■ TO DO: Copy out all of the following material word for word, keeping each line as it stands.

■ AVAILABLE DATA:
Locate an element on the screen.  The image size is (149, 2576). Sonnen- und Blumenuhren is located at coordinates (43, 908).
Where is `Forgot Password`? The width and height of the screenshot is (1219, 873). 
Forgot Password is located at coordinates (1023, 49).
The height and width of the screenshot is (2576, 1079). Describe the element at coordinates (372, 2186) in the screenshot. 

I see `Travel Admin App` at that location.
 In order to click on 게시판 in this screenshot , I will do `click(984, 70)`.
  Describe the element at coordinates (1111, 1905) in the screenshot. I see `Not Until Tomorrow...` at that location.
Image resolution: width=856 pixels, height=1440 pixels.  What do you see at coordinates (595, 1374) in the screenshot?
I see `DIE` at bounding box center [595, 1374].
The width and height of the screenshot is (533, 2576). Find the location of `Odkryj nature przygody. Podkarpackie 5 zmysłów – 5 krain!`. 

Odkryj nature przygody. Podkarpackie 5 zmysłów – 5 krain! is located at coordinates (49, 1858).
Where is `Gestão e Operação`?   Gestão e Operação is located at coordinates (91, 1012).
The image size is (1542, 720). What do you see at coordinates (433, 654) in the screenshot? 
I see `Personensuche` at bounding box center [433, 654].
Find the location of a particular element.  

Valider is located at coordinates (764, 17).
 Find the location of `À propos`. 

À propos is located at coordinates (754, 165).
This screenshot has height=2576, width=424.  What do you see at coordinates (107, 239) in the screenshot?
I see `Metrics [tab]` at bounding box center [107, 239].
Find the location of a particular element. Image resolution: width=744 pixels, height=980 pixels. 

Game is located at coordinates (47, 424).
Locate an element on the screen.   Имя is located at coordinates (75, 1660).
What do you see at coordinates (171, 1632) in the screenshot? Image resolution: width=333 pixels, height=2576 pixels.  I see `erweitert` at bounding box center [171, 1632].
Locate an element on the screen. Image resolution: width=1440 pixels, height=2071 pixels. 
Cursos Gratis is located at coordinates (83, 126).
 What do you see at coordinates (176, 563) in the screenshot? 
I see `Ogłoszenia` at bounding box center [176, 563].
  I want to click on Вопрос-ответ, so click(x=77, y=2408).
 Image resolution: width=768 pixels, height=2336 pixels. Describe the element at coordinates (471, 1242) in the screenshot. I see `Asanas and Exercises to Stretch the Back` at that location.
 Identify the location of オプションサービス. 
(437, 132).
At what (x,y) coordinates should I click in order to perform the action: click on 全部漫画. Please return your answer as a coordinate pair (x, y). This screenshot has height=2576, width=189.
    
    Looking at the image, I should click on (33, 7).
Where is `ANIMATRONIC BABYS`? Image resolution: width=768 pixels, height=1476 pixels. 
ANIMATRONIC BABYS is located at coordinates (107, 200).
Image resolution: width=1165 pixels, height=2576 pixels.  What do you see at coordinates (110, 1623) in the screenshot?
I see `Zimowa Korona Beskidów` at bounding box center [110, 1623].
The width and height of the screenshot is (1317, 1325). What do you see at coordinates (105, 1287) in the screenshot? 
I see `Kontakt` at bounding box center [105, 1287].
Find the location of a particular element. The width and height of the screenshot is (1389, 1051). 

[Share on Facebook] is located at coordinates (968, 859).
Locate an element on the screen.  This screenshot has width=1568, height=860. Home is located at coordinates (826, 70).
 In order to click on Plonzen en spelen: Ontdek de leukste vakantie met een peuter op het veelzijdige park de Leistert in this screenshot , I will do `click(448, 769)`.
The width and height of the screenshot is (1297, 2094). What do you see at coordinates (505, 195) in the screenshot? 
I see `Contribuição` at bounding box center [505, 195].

■ RIGHT ANSWER:
Locate an element on the screen.  The image size is (149, 2576). Sonnen- und Blumenuhren is located at coordinates (43, 908).
Where is `Forgot Password`? The width and height of the screenshot is (1219, 873). 
Forgot Password is located at coordinates (1023, 49).
The height and width of the screenshot is (2576, 1079). Describe the element at coordinates (372, 2186) in the screenshot. 

I see `Travel Admin App` at that location.
 In order to click on 게시판 in this screenshot , I will do `click(984, 70)`.
  Describe the element at coordinates (1111, 1905) in the screenshot. I see `Not Until Tomorrow...` at that location.
Image resolution: width=856 pixels, height=1440 pixels.  What do you see at coordinates (595, 1374) in the screenshot?
I see `DIE` at bounding box center [595, 1374].
The width and height of the screenshot is (533, 2576). Find the location of `Odkryj nature przygody. Podkarpackie 5 zmysłów – 5 krain!`. 

Odkryj nature przygody. Podkarpackie 5 zmysłów – 5 krain! is located at coordinates (49, 1858).
Where is `Gestão e Operação`?   Gestão e Operação is located at coordinates (91, 1012).
The image size is (1542, 720). What do you see at coordinates (433, 654) in the screenshot? 
I see `Personensuche` at bounding box center [433, 654].
Find the location of a particular element.  

Valider is located at coordinates (764, 17).
 Find the location of `À propos`. 

À propos is located at coordinates (754, 165).
This screenshot has height=2576, width=424.  What do you see at coordinates (107, 239) in the screenshot?
I see `Metrics [tab]` at bounding box center [107, 239].
Find the location of a particular element. Image resolution: width=744 pixels, height=980 pixels. 

Game is located at coordinates (47, 424).
Locate an element on the screen.   Имя is located at coordinates (75, 1660).
What do you see at coordinates (171, 1632) in the screenshot? Image resolution: width=333 pixels, height=2576 pixels.  I see `erweitert` at bounding box center [171, 1632].
Locate an element on the screen. Image resolution: width=1440 pixels, height=2071 pixels. 
Cursos Gratis is located at coordinates (83, 126).
 What do you see at coordinates (176, 563) in the screenshot? 
I see `Ogłoszenia` at bounding box center [176, 563].
  I want to click on Вопрос-ответ, so click(x=77, y=2408).
 Image resolution: width=768 pixels, height=2336 pixels. Describe the element at coordinates (471, 1242) in the screenshot. I see `Asanas and Exercises to Stretch the Back` at that location.
 Identify the location of オプションサービス. 
(437, 132).
At what (x,y) coordinates should I click in order to perform the action: click on 全部漫画. Please return your answer as a coordinate pair (x, y). This screenshot has height=2576, width=189.
    
    Looking at the image, I should click on (33, 7).
Where is `ANIMATRONIC BABYS`? Image resolution: width=768 pixels, height=1476 pixels. 
ANIMATRONIC BABYS is located at coordinates (107, 200).
Image resolution: width=1165 pixels, height=2576 pixels.  What do you see at coordinates (110, 1623) in the screenshot?
I see `Zimowa Korona Beskidów` at bounding box center [110, 1623].
The width and height of the screenshot is (1317, 1325). What do you see at coordinates (105, 1287) in the screenshot? 
I see `Kontakt` at bounding box center [105, 1287].
Find the location of a particular element. The width and height of the screenshot is (1389, 1051). 

[Share on Facebook] is located at coordinates (968, 859).
Locate an element on the screen.  This screenshot has width=1568, height=860. Home is located at coordinates (826, 70).
 In order to click on Plonzen en spelen: Ontdek de leukste vakantie met een peuter op het veelzijdige park de Leistert in this screenshot , I will do `click(448, 769)`.
The width and height of the screenshot is (1297, 2094). What do you see at coordinates (505, 195) in the screenshot? 
I see `Contribuição` at bounding box center [505, 195].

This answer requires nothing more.